Microstory 1759: Snake Handler

When I was back home from college one summer, I had the most profound experience of my life. I was out in the jungle, just trying to get a little exercise, when I came across a sea serpent. Like she was at least somewhat intelligent, she followed me back to the ocean, where she was able to swim freely and safely. As if that wasn’t enough, I slept there that night, and woke up hungry. On my way back to civilization, I found another snake. He was apparently fit for freshwater, and this time, he led me to where I needed to go, which was a diner out in the middle of nowhere. Until this point, I was studying environmental chemistry, but that all changed. I quickly dropped all of the courses I was planning to take that next semester, and switched tracks to herpetology. I wanted to study amphibians and reptiles, particularly snakes, and I got pretty lucky. I was surprised to find that my university offered a herpetology degree, which is rather unusual for it to be so specific. It was hard to change focus, and I did have to stay there for a whole extra year to complete all my courses, but I don’t regret it. Did you know that birds and mammals are technically reptiles? Well, it’s a lot more complicated than it sounds, but it just shows that classifying our world is constantly evolving, and we don’t have everything figured out. I don’t even know all there is to know about snakes, and I know quite a bit.
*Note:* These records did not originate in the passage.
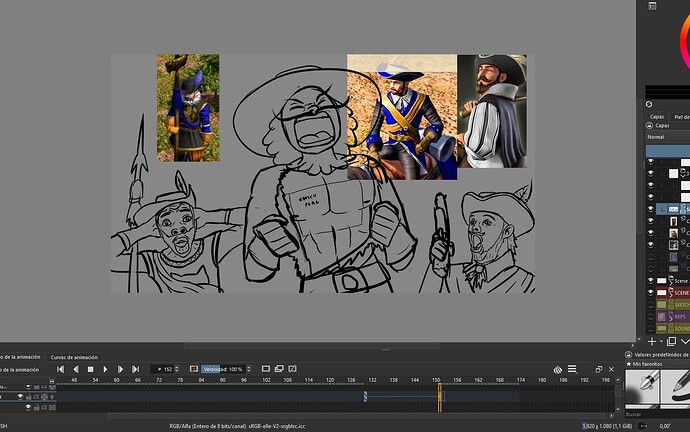Open the animation audio menu icon
This screenshot has width=690, height=432.
(x=557, y=370)
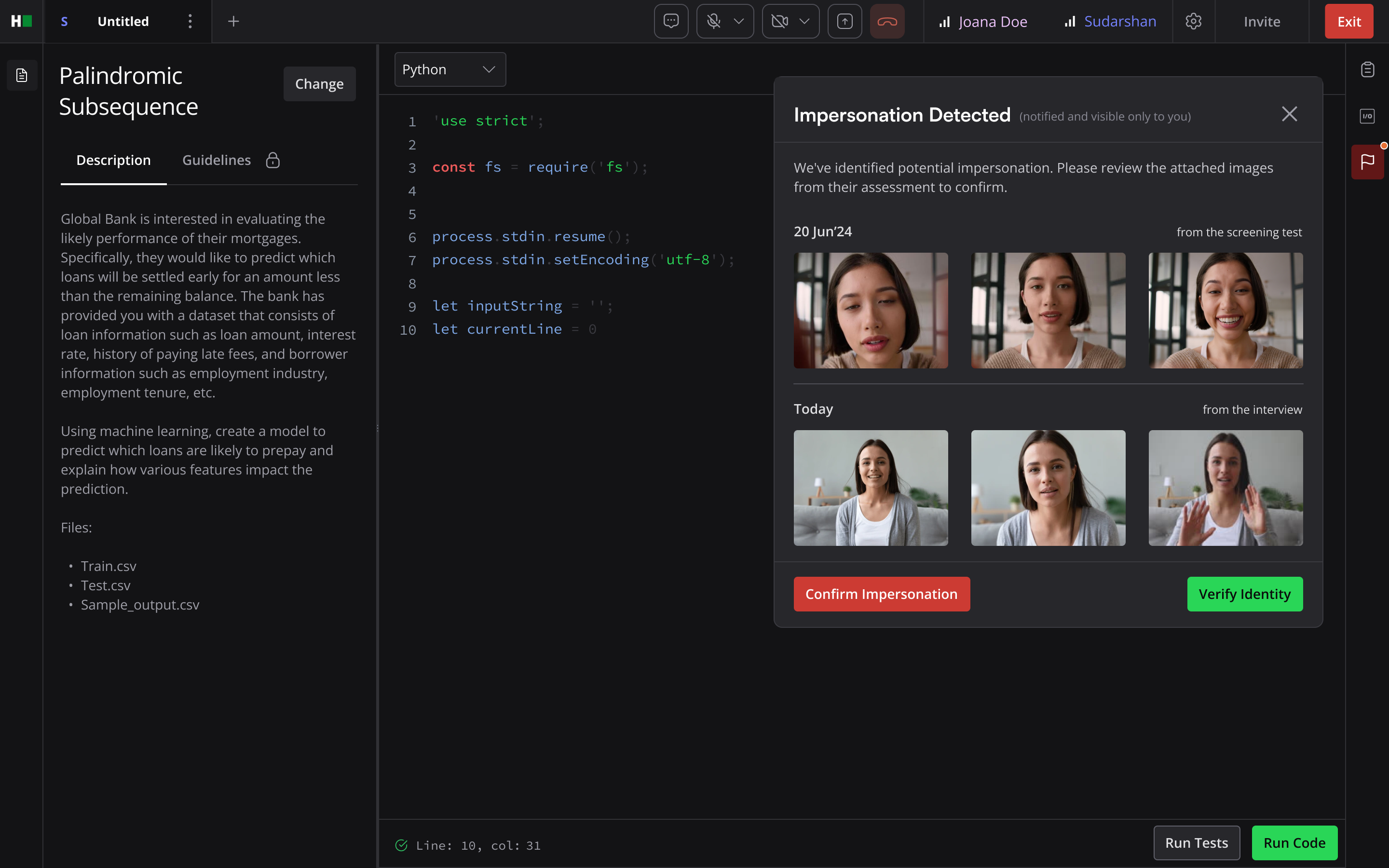Switch to the Guidelines tab
The image size is (1389, 868).
click(217, 160)
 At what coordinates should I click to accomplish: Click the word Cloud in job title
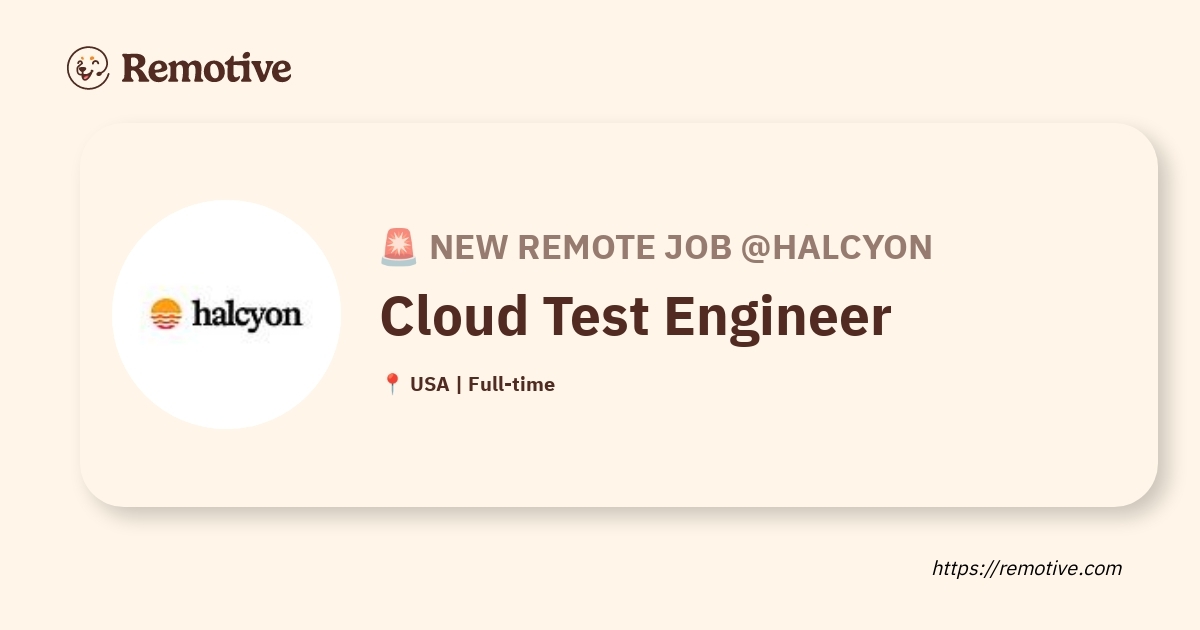tap(454, 317)
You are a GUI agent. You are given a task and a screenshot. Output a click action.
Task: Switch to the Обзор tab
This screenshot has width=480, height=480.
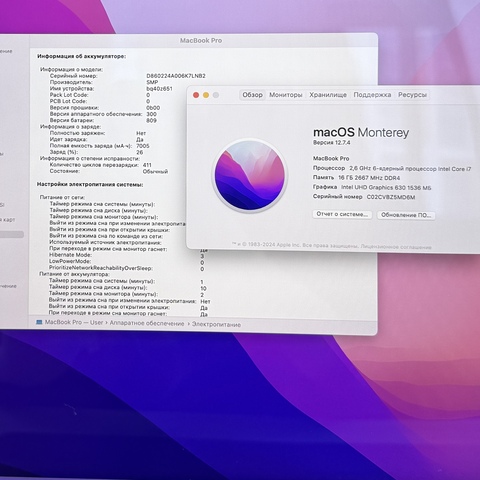pyautogui.click(x=252, y=95)
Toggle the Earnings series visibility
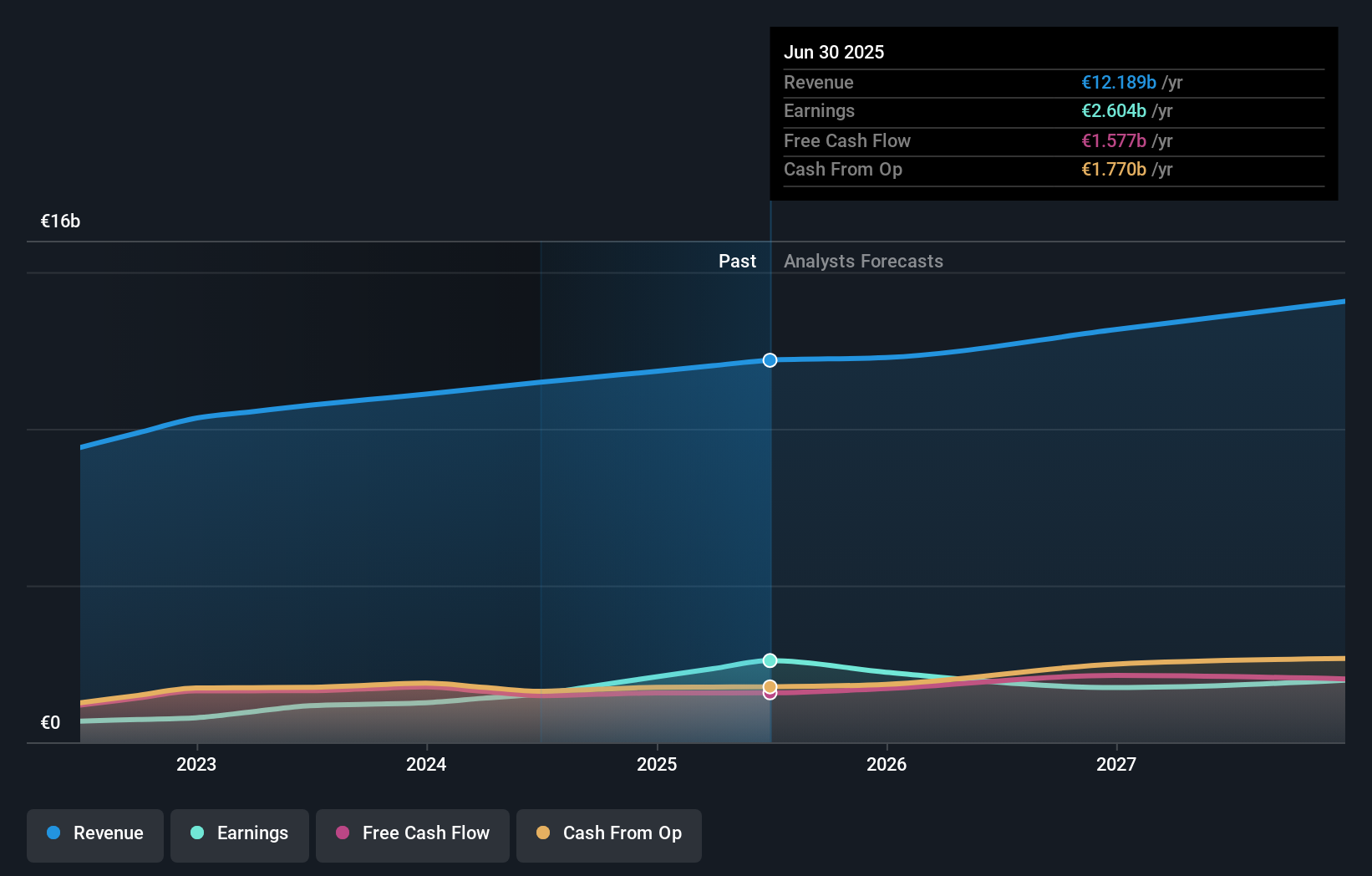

What I’ve realized is that I can commune with them on a level no one else has ever seen. They don’t talk, like they do in those fantasy books, but I can form a bond with them, and gain their trust. I can handle any of the planet’s deadliest snakes, and they will not harm me, because they know that I won’t harm them. I don’t know if I was born with this gift, or developed it later, but it has made me extremely valuable and sought after in my field. My colleagues affectionately call me the snake handler.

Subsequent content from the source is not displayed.